■ EXERCISE: An exact, complete copy of the data that follows is needed.

[[ EXTRACTED INFORMATION open ]]

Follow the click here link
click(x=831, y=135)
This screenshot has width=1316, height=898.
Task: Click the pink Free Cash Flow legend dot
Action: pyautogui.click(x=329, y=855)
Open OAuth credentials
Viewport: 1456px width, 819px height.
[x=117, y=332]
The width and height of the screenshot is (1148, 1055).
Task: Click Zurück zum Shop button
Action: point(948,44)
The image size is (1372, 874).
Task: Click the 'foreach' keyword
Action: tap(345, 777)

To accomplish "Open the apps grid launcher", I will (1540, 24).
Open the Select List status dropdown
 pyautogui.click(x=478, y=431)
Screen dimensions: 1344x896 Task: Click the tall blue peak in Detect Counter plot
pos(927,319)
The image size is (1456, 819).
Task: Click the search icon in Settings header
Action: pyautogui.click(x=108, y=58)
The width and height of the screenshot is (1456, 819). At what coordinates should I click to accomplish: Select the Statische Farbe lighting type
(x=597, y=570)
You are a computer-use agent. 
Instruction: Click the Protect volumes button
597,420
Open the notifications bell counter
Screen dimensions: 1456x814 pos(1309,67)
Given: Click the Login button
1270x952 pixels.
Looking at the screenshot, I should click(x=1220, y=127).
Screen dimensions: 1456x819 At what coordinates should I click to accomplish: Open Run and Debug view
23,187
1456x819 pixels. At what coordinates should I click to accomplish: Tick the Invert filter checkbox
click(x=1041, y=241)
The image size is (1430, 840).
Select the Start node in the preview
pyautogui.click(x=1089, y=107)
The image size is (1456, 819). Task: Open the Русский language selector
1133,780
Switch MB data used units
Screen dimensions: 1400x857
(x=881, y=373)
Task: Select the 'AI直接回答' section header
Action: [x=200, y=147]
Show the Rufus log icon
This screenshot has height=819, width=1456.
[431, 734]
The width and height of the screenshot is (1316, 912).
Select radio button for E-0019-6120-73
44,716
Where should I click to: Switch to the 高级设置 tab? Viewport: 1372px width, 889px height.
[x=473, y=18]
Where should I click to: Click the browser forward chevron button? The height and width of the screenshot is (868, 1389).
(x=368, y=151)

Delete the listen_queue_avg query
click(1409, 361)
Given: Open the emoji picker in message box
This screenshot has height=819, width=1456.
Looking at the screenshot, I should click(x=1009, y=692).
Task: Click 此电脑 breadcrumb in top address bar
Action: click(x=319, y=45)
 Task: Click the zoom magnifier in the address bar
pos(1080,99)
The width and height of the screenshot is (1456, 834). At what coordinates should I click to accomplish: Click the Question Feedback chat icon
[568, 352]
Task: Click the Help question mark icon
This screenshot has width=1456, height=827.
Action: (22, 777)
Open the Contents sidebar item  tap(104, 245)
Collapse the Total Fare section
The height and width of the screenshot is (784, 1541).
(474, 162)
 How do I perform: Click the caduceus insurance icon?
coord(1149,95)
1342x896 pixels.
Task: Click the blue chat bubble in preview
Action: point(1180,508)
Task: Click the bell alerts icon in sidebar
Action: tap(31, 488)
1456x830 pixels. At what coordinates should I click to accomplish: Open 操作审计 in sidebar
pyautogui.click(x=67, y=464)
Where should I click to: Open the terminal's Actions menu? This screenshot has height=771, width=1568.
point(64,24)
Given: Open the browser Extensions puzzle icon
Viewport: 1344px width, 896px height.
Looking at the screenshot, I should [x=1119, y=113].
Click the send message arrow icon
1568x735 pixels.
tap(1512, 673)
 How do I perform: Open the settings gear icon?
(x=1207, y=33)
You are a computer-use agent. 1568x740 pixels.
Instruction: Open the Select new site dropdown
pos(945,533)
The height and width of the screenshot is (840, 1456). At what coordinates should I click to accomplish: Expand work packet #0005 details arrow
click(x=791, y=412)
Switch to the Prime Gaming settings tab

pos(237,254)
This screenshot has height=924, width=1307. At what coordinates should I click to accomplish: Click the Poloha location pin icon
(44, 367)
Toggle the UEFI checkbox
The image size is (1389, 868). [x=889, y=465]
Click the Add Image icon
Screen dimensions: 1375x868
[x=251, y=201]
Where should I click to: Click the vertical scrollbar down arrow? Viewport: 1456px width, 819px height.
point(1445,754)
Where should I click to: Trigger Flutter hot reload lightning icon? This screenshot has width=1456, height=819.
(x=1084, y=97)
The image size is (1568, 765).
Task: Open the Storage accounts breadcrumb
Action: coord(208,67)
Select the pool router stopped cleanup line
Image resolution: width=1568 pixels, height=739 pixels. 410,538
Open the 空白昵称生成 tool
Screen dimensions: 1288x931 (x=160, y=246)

[[ EXTRACTED INFORMATION closed ]]

■ SOLVED PROBLEM:
Follow the click here link
click(x=831, y=135)
This screenshot has width=1316, height=898.
Task: Click the pink Free Cash Flow legend dot
Action: pyautogui.click(x=329, y=855)
Open OAuth credentials
Viewport: 1456px width, 819px height.
[x=117, y=332]
The width and height of the screenshot is (1148, 1055).
Task: Click Zurück zum Shop button
Action: point(948,44)
The image size is (1372, 874).
Task: Click the 'foreach' keyword
Action: tap(345, 777)

To accomplish "Open the apps grid launcher", I will (1540, 24).
Open the Select List status dropdown
 pyautogui.click(x=478, y=431)
Screen dimensions: 1344x896 Task: Click the tall blue peak in Detect Counter plot
pos(927,319)
The image size is (1456, 819).
Task: Click the search icon in Settings header
Action: pyautogui.click(x=108, y=58)
The width and height of the screenshot is (1456, 819). At what coordinates should I click to accomplish: Select the Statische Farbe lighting type
(x=597, y=570)
You are a computer-use agent. 
Instruction: Click the Protect volumes button
597,420
Open the notifications bell counter
Screen dimensions: 1456x814 pos(1309,67)
Given: Click the Login button
1270x952 pixels.
Looking at the screenshot, I should click(x=1220, y=127).
Screen dimensions: 1456x819 At what coordinates should I click to accomplish: Open Run and Debug view
23,187
1456x819 pixels. At what coordinates should I click to accomplish: Tick the Invert filter checkbox
click(x=1041, y=241)
The image size is (1430, 840).
Select the Start node in the preview
pyautogui.click(x=1089, y=107)
The image size is (1456, 819). Task: Open the Русский language selector
1133,780
Switch MB data used units
Screen dimensions: 1400x857
(x=881, y=373)
Task: Select the 'AI直接回答' section header
Action: [x=200, y=147]
Show the Rufus log icon
This screenshot has height=819, width=1456.
[431, 734]
The width and height of the screenshot is (1316, 912).
Select radio button for E-0019-6120-73
44,716
Where should I click to: Switch to the 高级设置 tab? Viewport: 1372px width, 889px height.
[x=473, y=18]
Where should I click to: Click the browser forward chevron button? The height and width of the screenshot is (868, 1389).
(x=368, y=151)

Delete the listen_queue_avg query
click(1409, 361)
Given: Open the emoji picker in message box
This screenshot has height=819, width=1456.
Looking at the screenshot, I should click(x=1009, y=692).
Task: Click 此电脑 breadcrumb in top address bar
Action: click(x=319, y=45)
 Task: Click the zoom magnifier in the address bar
pos(1080,99)
The width and height of the screenshot is (1456, 834). At what coordinates should I click to accomplish: Click the Question Feedback chat icon
[568, 352]
Task: Click the Help question mark icon
This screenshot has width=1456, height=827.
Action: (22, 777)
Open the Contents sidebar item  tap(104, 245)
Collapse the Total Fare section
The height and width of the screenshot is (784, 1541).
(474, 162)
 How do I perform: Click the caduceus insurance icon?
coord(1149,95)
1342x896 pixels.
Task: Click the blue chat bubble in preview
Action: point(1180,508)
Task: Click the bell alerts icon in sidebar
Action: tap(31, 488)
1456x830 pixels. At what coordinates should I click to accomplish: Open 操作审计 in sidebar
pyautogui.click(x=67, y=464)
Where should I click to: Open the terminal's Actions menu? This screenshot has height=771, width=1568.
point(64,24)
Given: Open the browser Extensions puzzle icon
Viewport: 1344px width, 896px height.
Looking at the screenshot, I should [x=1119, y=113].
Click the send message arrow icon
1568x735 pixels.
tap(1512, 673)
 How do I perform: Open the settings gear icon?
(x=1207, y=33)
You are a computer-use agent. 1568x740 pixels.
Instruction: Open the Select new site dropdown
pos(945,533)
The height and width of the screenshot is (840, 1456). At what coordinates should I click to accomplish: Expand work packet #0005 details arrow
click(x=791, y=412)
Switch to the Prime Gaming settings tab

pos(237,254)
This screenshot has height=924, width=1307. At what coordinates should I click to accomplish: Click the Poloha location pin icon
(44, 367)
Toggle the UEFI checkbox
The image size is (1389, 868). [x=889, y=465]
Click the Add Image icon
Screen dimensions: 1375x868
[x=251, y=201]
Where should I click to: Click the vertical scrollbar down arrow? Viewport: 1456px width, 819px height.
point(1445,754)
Where should I click to: Trigger Flutter hot reload lightning icon? This screenshot has width=1456, height=819.
(x=1084, y=97)
The image size is (1568, 765).
Task: Open the Storage accounts breadcrumb
Action: coord(208,67)
Select the pool router stopped cleanup line
Image resolution: width=1568 pixels, height=739 pixels. 410,538
Open the 空白昵称生成 tool
Screen dimensions: 1288x931 (x=160, y=246)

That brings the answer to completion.